In order then to Charge the battery, an Alternating Current (AC) from the electricity grid is converted into a DC current through a rectifier and a transformer. This DC current is applied in reverse to the battery as indicated in Fig 3. The electrode potential of the battery is reversed and electrons flow back into the “anode” and out of the “cathode” causing the Li+ ions to reverse direction and re-enter the carbon graphite forming a crystalline alloy of Lithium and Carbon as before.
When selecting Lithium and electrolyte chemistry combinations, manufacturers must choose the optimum combinations to ensure high energy to weight storage ability while ensuring stability and resistance to degradation. Unlike Lead batteries, Lithium batteries can be partially charged without degrading the storage potential of the battery which is useful if a quick charge is needed within a limited amount of time.
Batteries will generally have a thermal protection/charge protection system to prevent over-charging or over-discharging of the individual cells. Modern electric vehicles use sophisticated battery management systems to prevent or minimise the effect on life due to each of the above listed risk areas. The system will also ensure the optimum battery pack temperatures are maintained during operation of the battery.

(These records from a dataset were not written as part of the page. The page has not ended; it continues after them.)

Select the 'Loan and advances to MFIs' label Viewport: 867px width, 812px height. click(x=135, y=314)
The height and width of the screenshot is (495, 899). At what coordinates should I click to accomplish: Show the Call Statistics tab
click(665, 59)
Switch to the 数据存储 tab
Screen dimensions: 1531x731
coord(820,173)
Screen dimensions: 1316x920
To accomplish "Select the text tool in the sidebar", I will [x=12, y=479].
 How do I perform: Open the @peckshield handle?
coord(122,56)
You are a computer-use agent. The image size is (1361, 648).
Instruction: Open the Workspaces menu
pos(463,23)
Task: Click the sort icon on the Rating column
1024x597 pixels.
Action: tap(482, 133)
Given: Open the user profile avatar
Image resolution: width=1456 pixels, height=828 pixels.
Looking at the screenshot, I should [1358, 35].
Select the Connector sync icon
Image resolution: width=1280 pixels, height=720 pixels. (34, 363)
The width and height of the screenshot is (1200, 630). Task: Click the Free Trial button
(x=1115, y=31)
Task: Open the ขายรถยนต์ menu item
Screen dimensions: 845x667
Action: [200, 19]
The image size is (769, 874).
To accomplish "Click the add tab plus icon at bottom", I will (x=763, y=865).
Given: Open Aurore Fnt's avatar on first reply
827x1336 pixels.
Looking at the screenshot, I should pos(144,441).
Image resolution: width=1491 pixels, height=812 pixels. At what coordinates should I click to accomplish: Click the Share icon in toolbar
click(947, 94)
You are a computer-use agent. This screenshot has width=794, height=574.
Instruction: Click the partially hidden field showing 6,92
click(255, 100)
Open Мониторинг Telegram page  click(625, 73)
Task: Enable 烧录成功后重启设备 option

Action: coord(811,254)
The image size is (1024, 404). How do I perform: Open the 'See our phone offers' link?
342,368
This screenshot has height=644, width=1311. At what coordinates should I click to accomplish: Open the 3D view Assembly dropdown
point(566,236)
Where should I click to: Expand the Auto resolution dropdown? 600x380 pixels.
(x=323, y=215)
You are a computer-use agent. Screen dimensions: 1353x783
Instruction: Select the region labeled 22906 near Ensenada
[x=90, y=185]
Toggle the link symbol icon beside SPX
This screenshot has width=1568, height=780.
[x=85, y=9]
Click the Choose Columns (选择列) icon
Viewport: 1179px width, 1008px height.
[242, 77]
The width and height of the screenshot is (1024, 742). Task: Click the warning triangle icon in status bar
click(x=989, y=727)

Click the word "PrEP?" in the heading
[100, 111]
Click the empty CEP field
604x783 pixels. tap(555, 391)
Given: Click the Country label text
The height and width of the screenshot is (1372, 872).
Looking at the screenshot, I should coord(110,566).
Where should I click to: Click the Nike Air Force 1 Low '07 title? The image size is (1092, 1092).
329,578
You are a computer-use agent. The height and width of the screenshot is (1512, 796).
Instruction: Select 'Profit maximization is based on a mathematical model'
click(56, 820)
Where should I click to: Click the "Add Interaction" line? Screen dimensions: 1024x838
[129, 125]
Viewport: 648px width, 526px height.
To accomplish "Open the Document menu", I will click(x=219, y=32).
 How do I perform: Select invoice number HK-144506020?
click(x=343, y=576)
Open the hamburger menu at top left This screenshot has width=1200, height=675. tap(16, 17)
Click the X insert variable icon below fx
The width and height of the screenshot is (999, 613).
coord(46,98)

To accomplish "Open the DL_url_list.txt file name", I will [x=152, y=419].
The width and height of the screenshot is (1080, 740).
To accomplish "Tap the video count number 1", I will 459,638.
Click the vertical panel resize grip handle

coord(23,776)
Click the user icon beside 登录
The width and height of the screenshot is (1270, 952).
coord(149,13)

All EVs registered for this scheme are required to provide a minimum warranty of 3 years (or 100,000 km) on the vehicle and battery. Each manufacturer can provide information to the Consumer on battery life estimates specific to their battery and battery management system. When considering these, it is important to note the operating condition which the manufacturer has assumed such as Depth of Discharge, Charge/Discharge Rate and temperature. So for example, an EV which can retain 80% of its storage capacity after 5 years means that the vehicle range in km could be reduced by 20% at that time.
Vehicle suppliers in many cases source their batteries separately from battery manufacturers. Some Li battery manufacturers are currently offering batteries with claimed performance of up to 1,000 cycles with 100% depth of discharge for each cycle claiming an 80% battery life remaining (ie battery capacity/kWh storage) after this number of cycles. For example considering what this could mean in practical terms, an EV with a range of 160km which was used to commute each day a round trip distance of 40km and was run each day until 100% fully discharged, would need to be plugged in and fully recharged every 4th night. A 1,000 charging cycle battery would therefore provide 4,000 days of continuous service which is 11 years of useful service after which time the battery may still have 80% of its storage capacity available depending largely on how it was driven and charged. In order to conserve battery life by reducing the depth of discharge on each charging cycle and with early Consumer’s cautious of vehicle range, it is envisaged that vehicles will be plugged in more frequently than this thereby improving the potential range beyond the rated battery life provided in this example.